Shope v. State Farm Insurance, 122 N.M. 398, 925 P.2d 515 (1996)

Oct. 7, 1996 · Supreme Court of New Mexico · No. 23155
122 N.M. 398, 925 P.2d 515

925 P.2d 515

Charles P. SHOPE, individually and as personal representative of the Estate of Joseph Shope, Plaintiff-Appellee, v. STATE FARM INSURANCE COMPANY, Defendant-Appellant.

No. 23155.

Supreme Court of New Mexico.

Oct. 7, 1996.

Guebert & Yeomans, P.C., Terry R. Guebert, Don Bruckner, Albuquerque, for Defendant>-Appellant.

David L. Plotsky Law Office, David L. Plotsky, Albuquerque, for Plaintiff-Appellee.

OPINION

RANSOM, Justice.

1. State Farm Insurance Company appeals from a summary judgment, on stipulated facts, granting uninsured motorist benefits to its insured, Charles P. Shope, whose son Joseph was killed by an uninsured motorist in Albuquerque, New Mexico.

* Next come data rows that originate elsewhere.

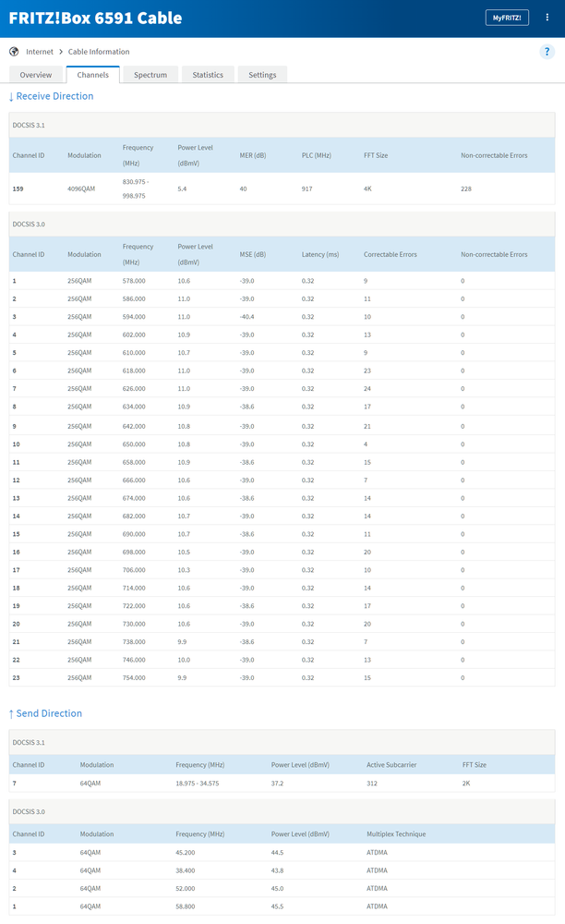Select the Channels tab

pos(93,75)
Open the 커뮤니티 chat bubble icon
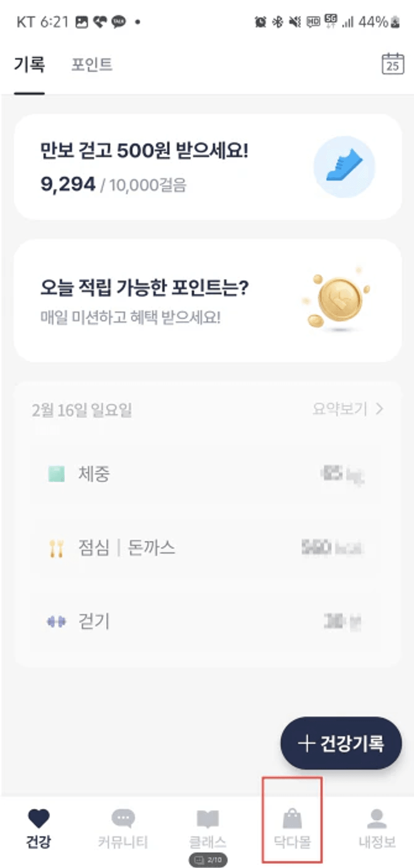The image size is (414, 868). coord(123,819)
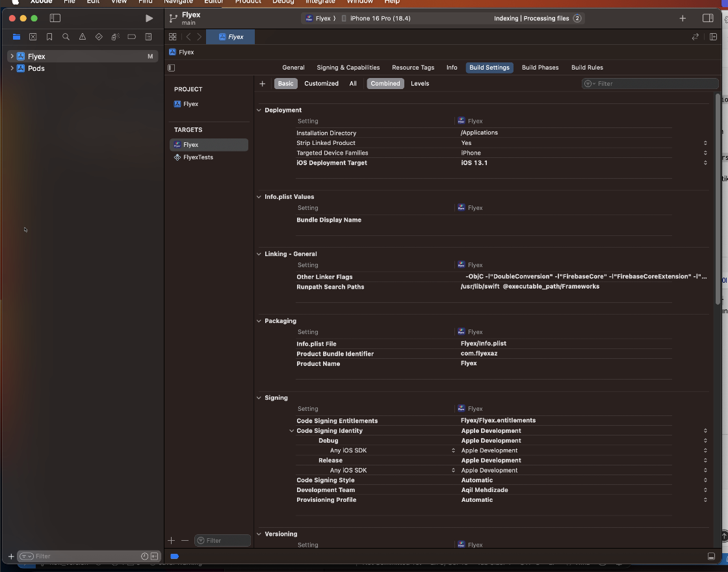The image size is (728, 572).
Task: Open the iOS Deployment Target dropdown
Action: tap(705, 163)
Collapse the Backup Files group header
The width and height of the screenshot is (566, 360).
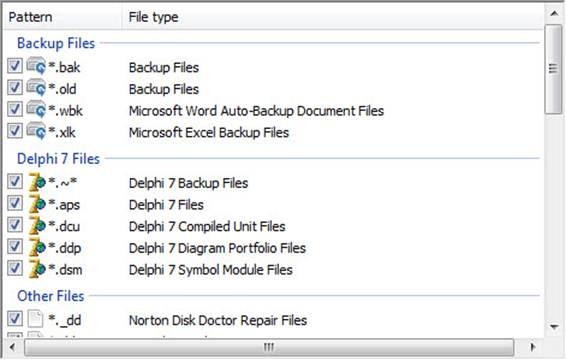[x=56, y=43]
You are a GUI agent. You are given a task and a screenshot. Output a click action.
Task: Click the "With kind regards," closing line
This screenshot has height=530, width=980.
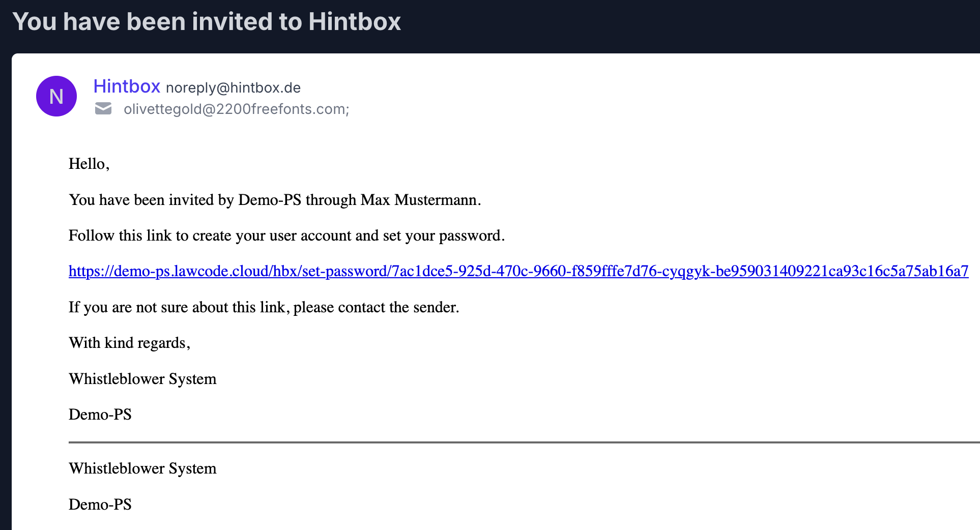point(129,343)
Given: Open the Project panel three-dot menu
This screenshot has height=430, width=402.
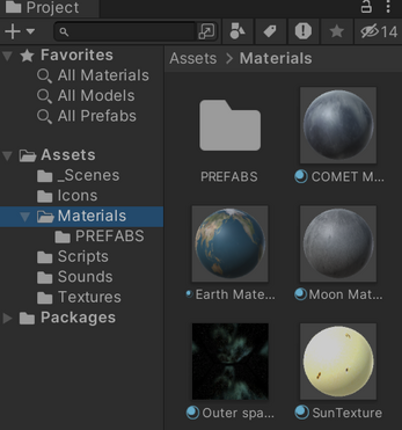Looking at the screenshot, I should [388, 7].

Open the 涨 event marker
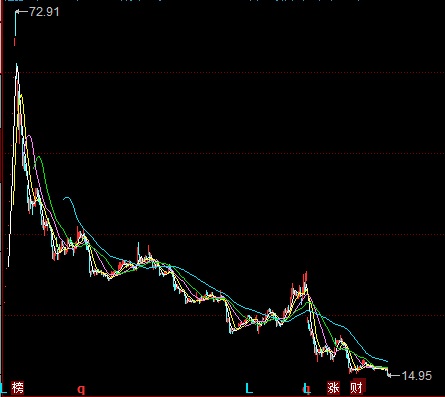(x=333, y=388)
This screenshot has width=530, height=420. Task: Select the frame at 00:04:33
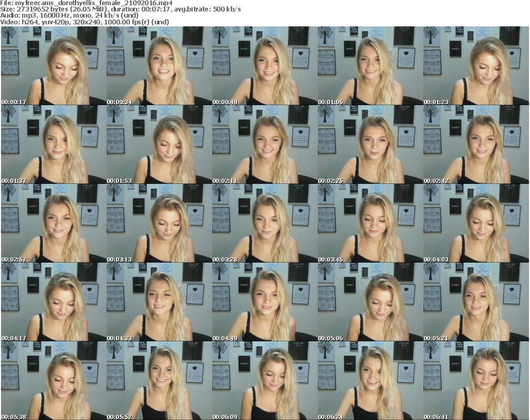(x=159, y=302)
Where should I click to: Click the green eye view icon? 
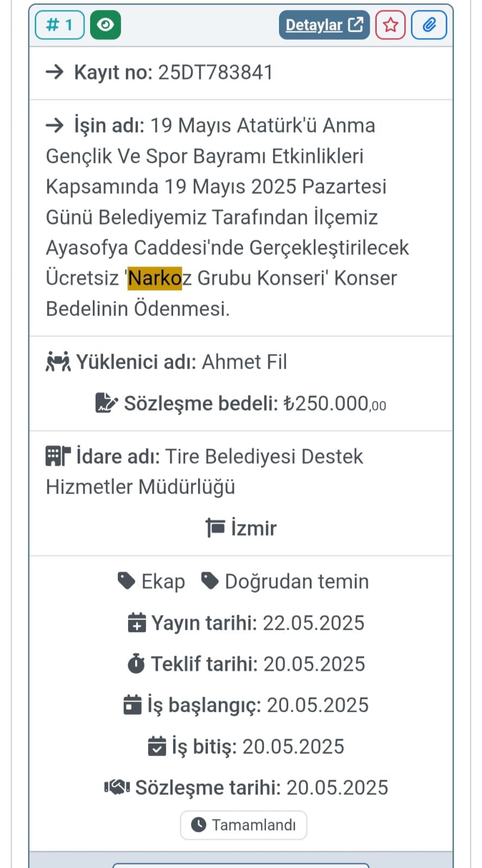point(105,25)
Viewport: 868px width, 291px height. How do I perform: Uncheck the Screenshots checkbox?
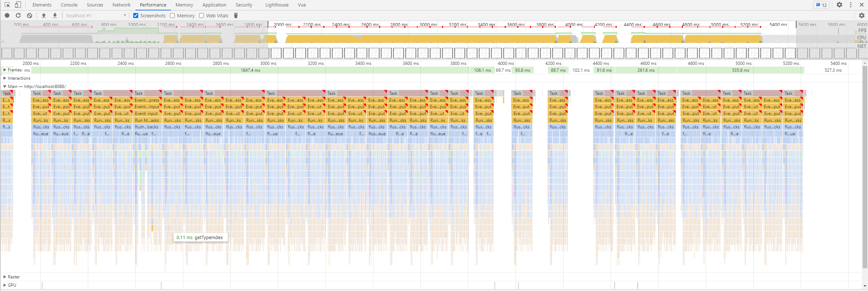pos(136,16)
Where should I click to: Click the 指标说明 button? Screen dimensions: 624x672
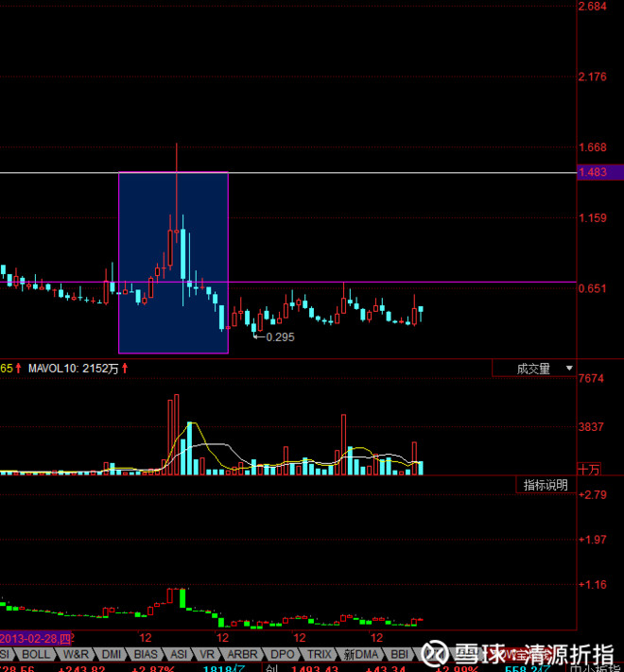546,485
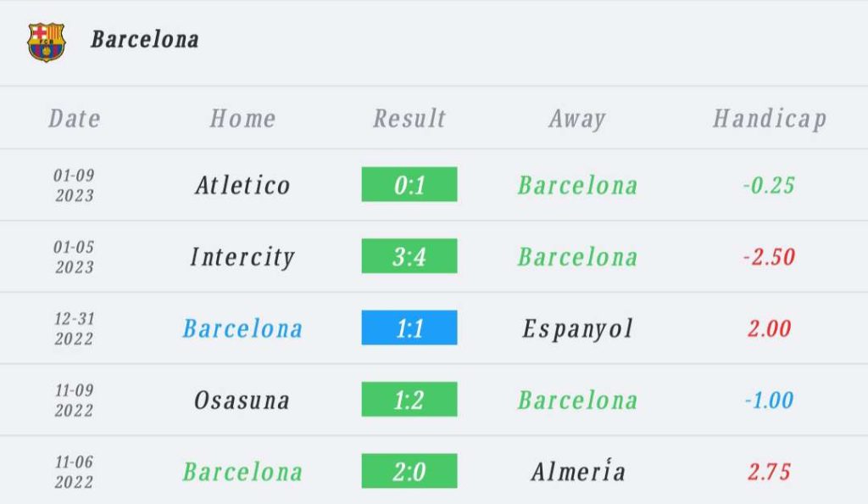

The district court found that the insurance eon-*399tract between the parties was a Virginia contract that should be interpreted under Virginia law. However, the court concluded that application of Virginia law to provisions in the insurance contract so as to deny the stacking of uninsured motorist coverage would violate New Mexico public policy. We agree with the trial court that Virginia law governs the contract in this case. Because we do not believe that application of Virginia law would violate New Mexico public policy, we reverse.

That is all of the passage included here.